Ancillary plan for Home Health Care?

This came up earlier today and it got me thinking.

Poor guy is 98 but is able to get around on his own pretty well. However he needs Home Health Care and often exhausts his benefits with Humana.

Long term care is not an option here, but it got me wondering. Is there some type of Ancillary plan for home health care?

Inquiring minds is all.
 
This came up earlier today and it got me thinking.

Poor guy is 98 but is able to get around on his own pretty well. However he needs Home Health Care and often exhausts his benefits with Humana.

Long term care is not an option here, but it got me wondering. Is there some type of Ancillary plan for home health care?

Inquiring minds is all.
Move on.

He won't be able to qualify for anything since he's already receiving home health care. Also, I doubt that any company will issue a HHC policy to a 98 year old.
 
Move on.

He won't be able to qualify for anything since he's already receiving home health care. Also, I doubt that any company will issue a HHC policy to a 98 year old.

Already did. I'm just curious because I don't know of any companies that offer HHC policies. I could do minutes of research to find out but it's easier to pick the brains of better agents than me.
 
Already did. I'm just curious because I don't know of any companies that offer HHC policies. I could do minutes of research to find out but it's easier to pick the brains of better agents than me.
GTL/UNL have good ones that even have presription coverage that will sometimes pay back their premium.
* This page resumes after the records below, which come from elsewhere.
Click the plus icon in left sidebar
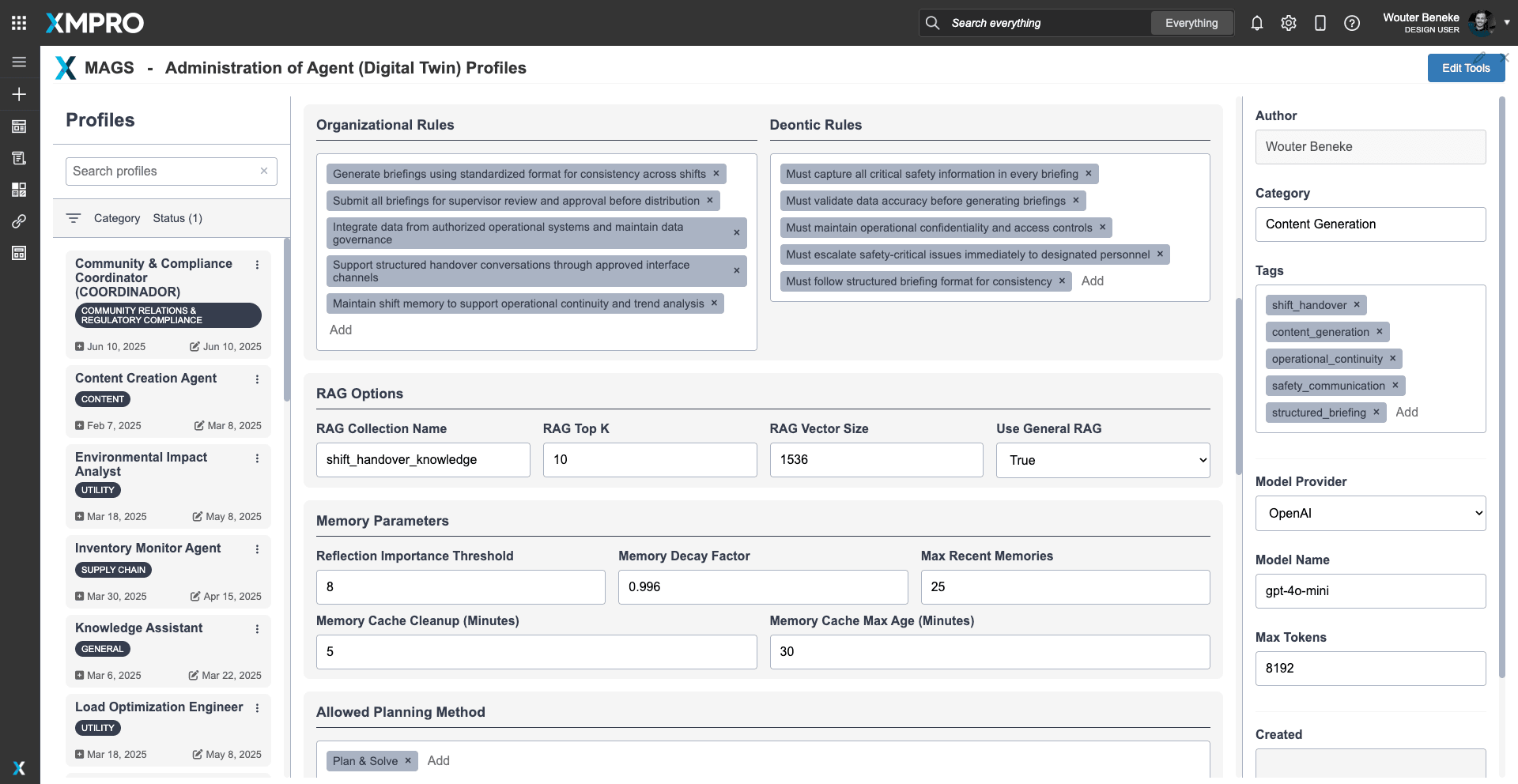 [x=19, y=94]
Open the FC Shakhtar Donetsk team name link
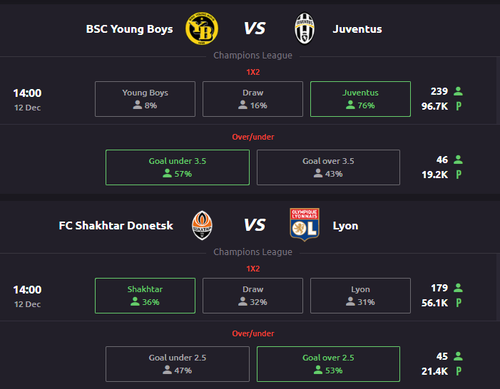500x389 pixels. (116, 226)
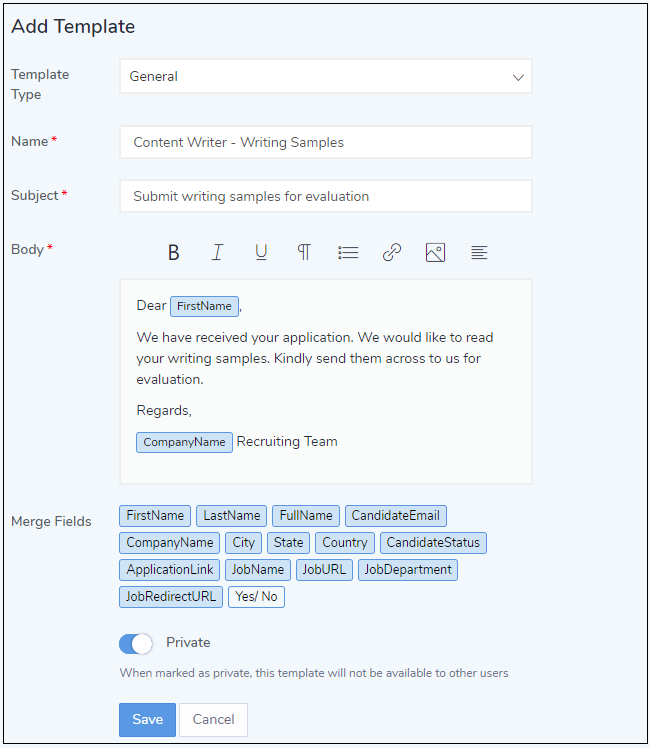Turn off the Private toggle
Screen dimensions: 650x748
pyautogui.click(x=136, y=643)
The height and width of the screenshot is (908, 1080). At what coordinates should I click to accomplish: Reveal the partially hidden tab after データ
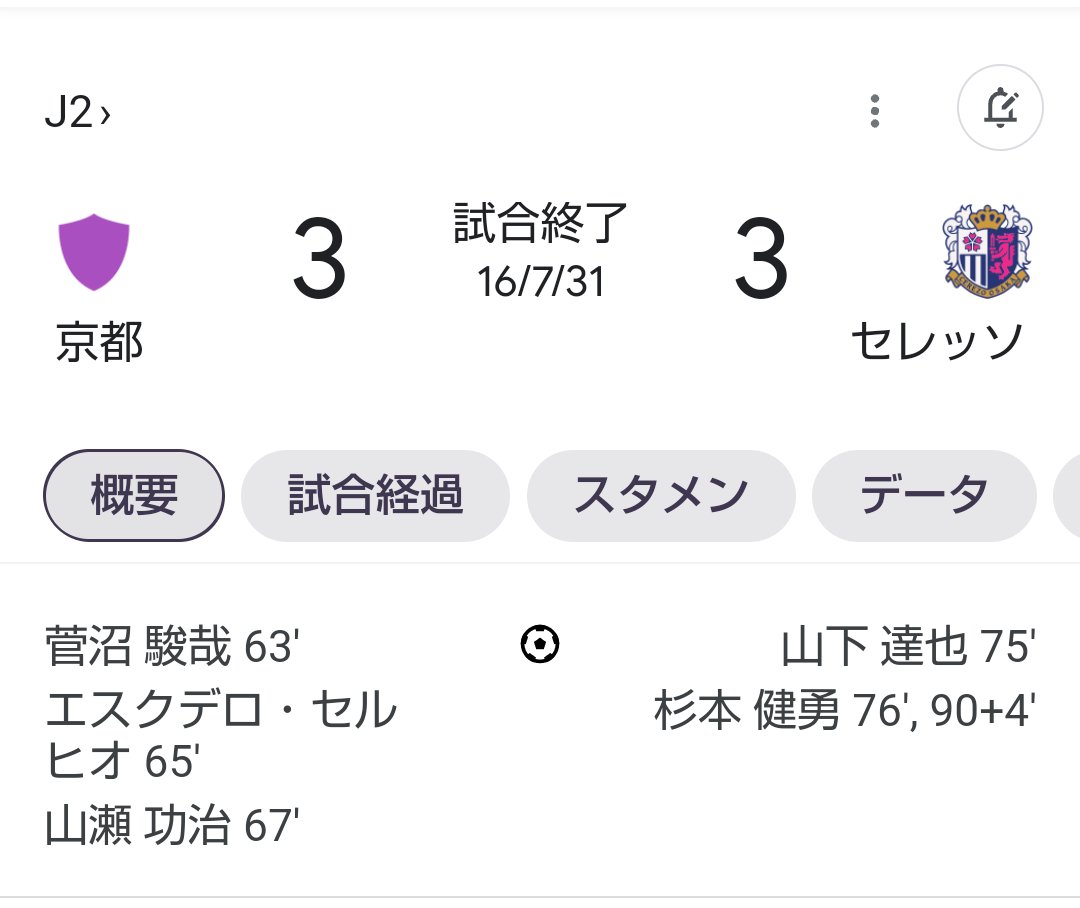point(1067,495)
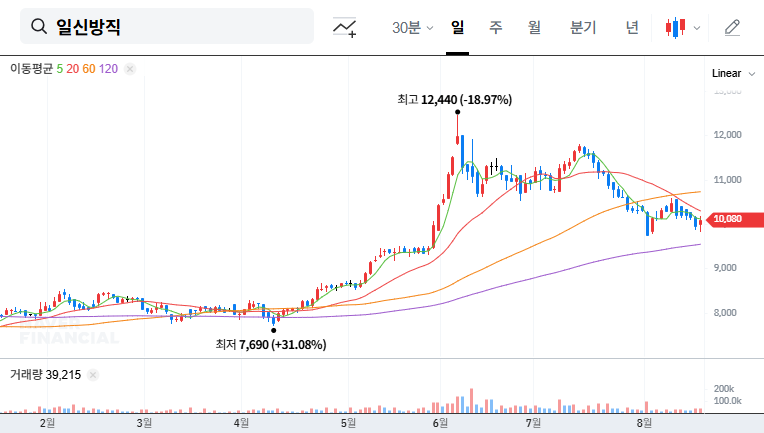
Task: Click the 거래량 volume label
Action: point(26,375)
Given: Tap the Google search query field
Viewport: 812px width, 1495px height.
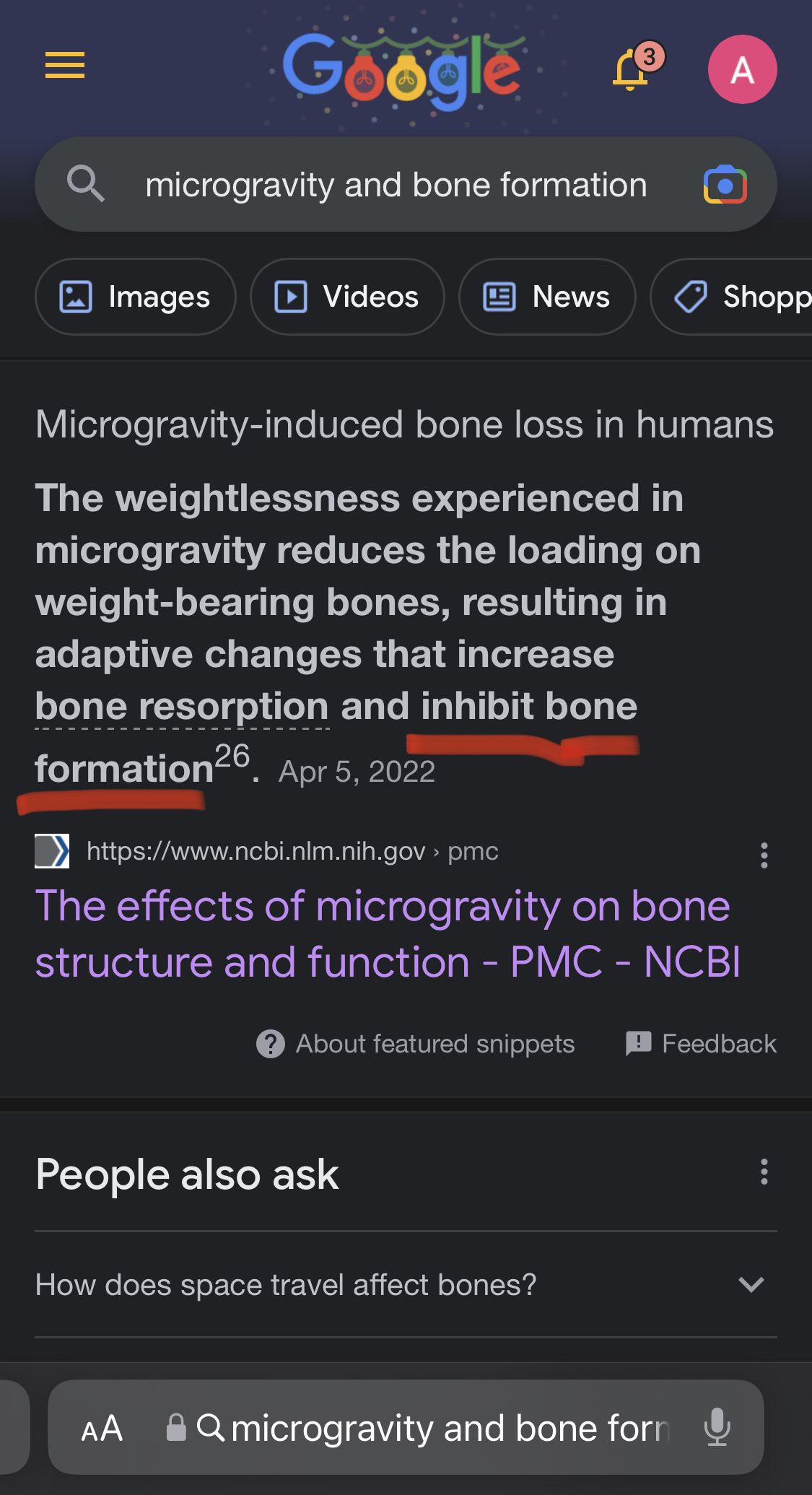Looking at the screenshot, I should point(396,185).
The only things that keep them from qualifying are being in any type of nursing home setting, receiving home heath care, not being able to perform their ADL's and for the top plan they ask if any of these or a hospitalization's expected in the next 60 days.

Aetna has one, but it's not as good and a lot higher priced.
 
GTL/UNL have good ones that even have presription coverage that will sometimes pay back their premium. The only things that keep them from qualifying are being in any type of nursing home setting, receiving home heath care, not being able to perform their ADL's and for the top plan they ask if any of these or a hospitalization's expected in the next 60 days.
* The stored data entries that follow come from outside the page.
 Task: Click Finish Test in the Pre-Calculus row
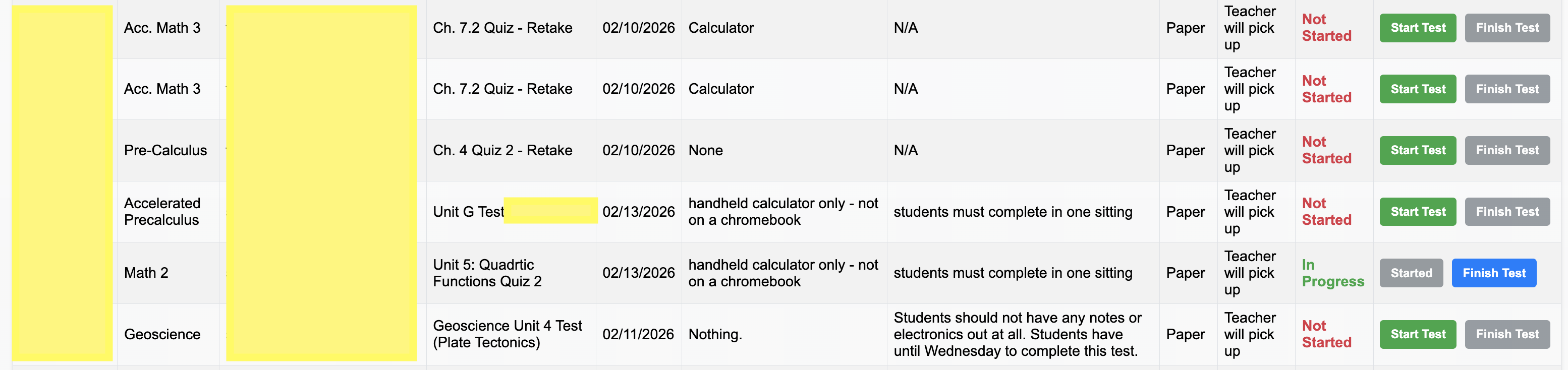click(1506, 150)
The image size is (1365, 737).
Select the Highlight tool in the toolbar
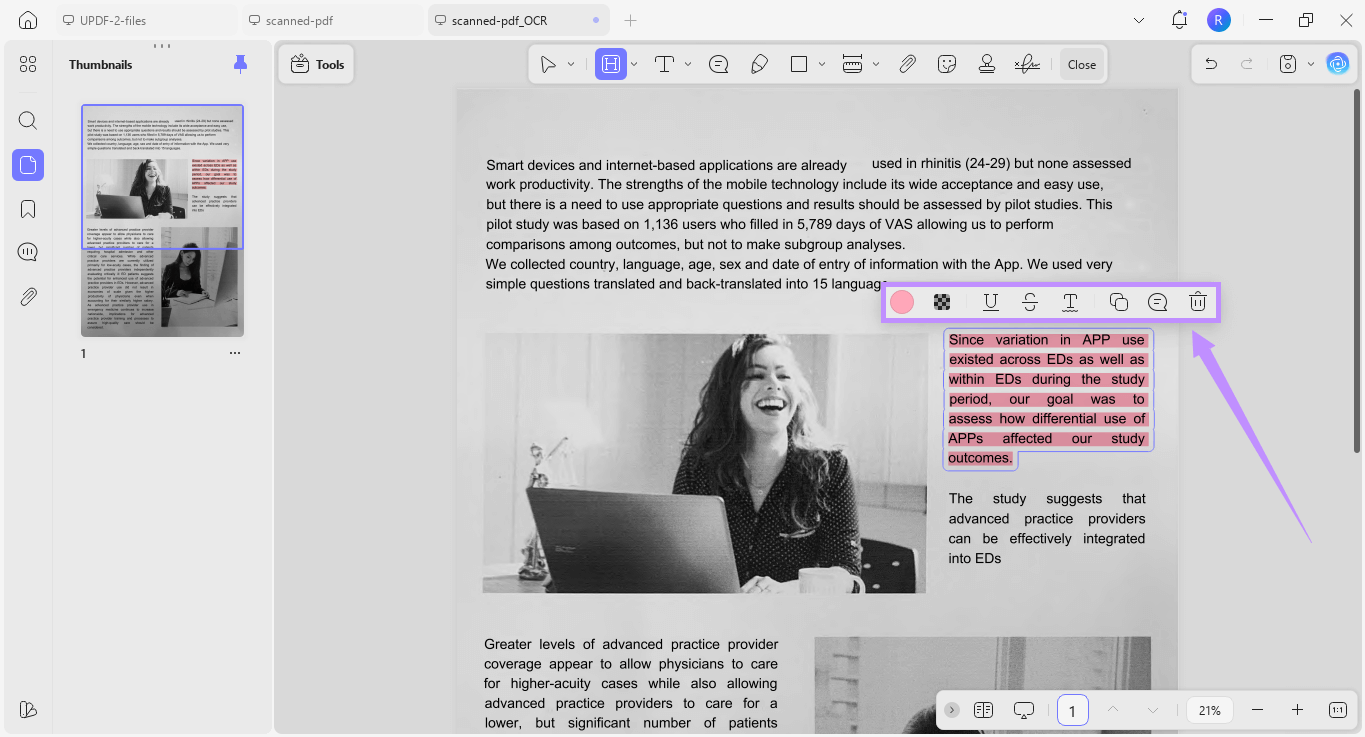[612, 63]
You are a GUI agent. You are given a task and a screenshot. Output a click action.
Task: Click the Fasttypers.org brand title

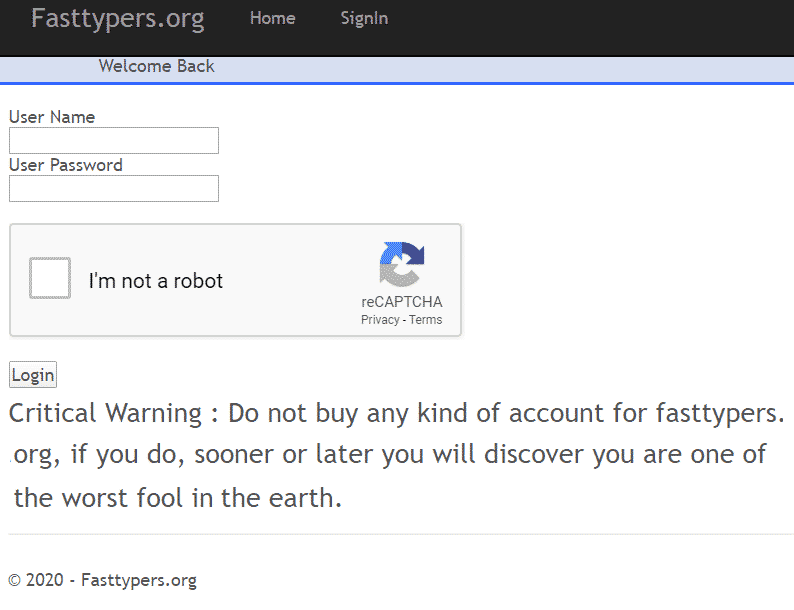point(117,19)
Aetna has one, but it's not as good and a lot higher priced.
Never sold any of these but I def see value. What comp do these generally pay?
 
Never sold any of these but I def see value. What comp do these generally pay?

55% FYC/8% Years 2-10/4% Years 11+

If somebody has one of these, for them to come out ahead on the RX, they need to fill their prescription monthly. I was going to take one of these on myself just for the RX benefit, until I asked and found out that if you get a 90 day supply, you only get credit for one $10/$25 benefit, not $30/$75. If I filled mine monthly, I'd get back more in RX benefit, than I'd pay in...but with the my PDP, the 90 day price savings makes more sense.
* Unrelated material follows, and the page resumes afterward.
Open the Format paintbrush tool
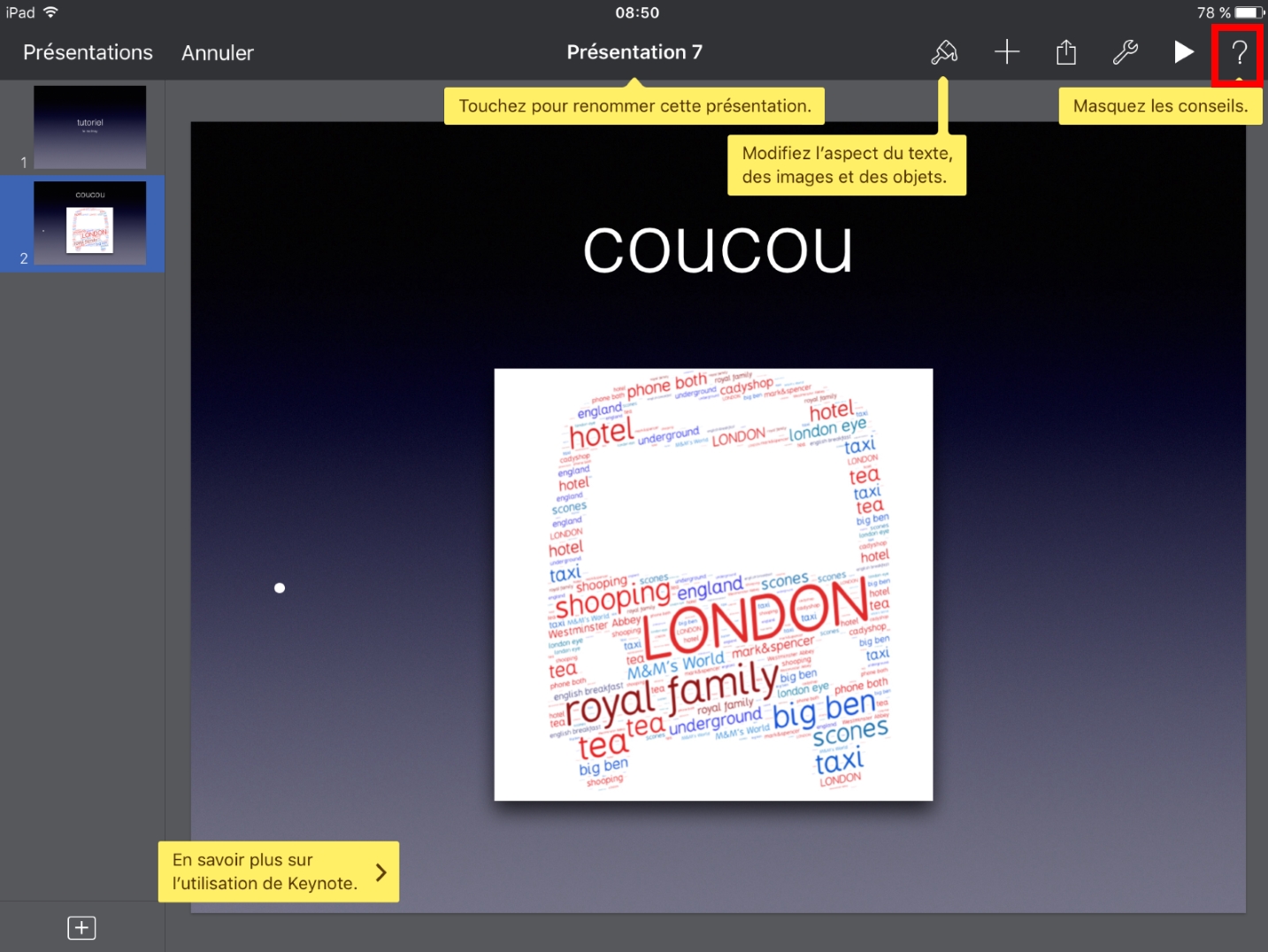1268x952 pixels. pyautogui.click(x=944, y=53)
It's still a good buy, just make sure they fill monthly unless they have a situation like mine.
 
55% FYC/8% Years 2-10/4% Years 11+

If somebody has one of these, for them to come out ahead on the RX, they need to fill their prescription monthly. I was going to take one of these on myself just for the RX benefit, until I asked and found out that if you get a 90 day supply, you only get credit for one $10/$25 benefit, not $30/$75. If I filled mine monthly, I'd get back more in RX benefit, than I'd pay in...but with the my PDP, the 90 day price savings makes more sense.

It's still a good buy, just make sure they fill monthly unless they have a situation like mine.
There's the precise issue I was referring to in whatever plan we were talking about the other day where I said I thought the plan terms encouraged filing monthly.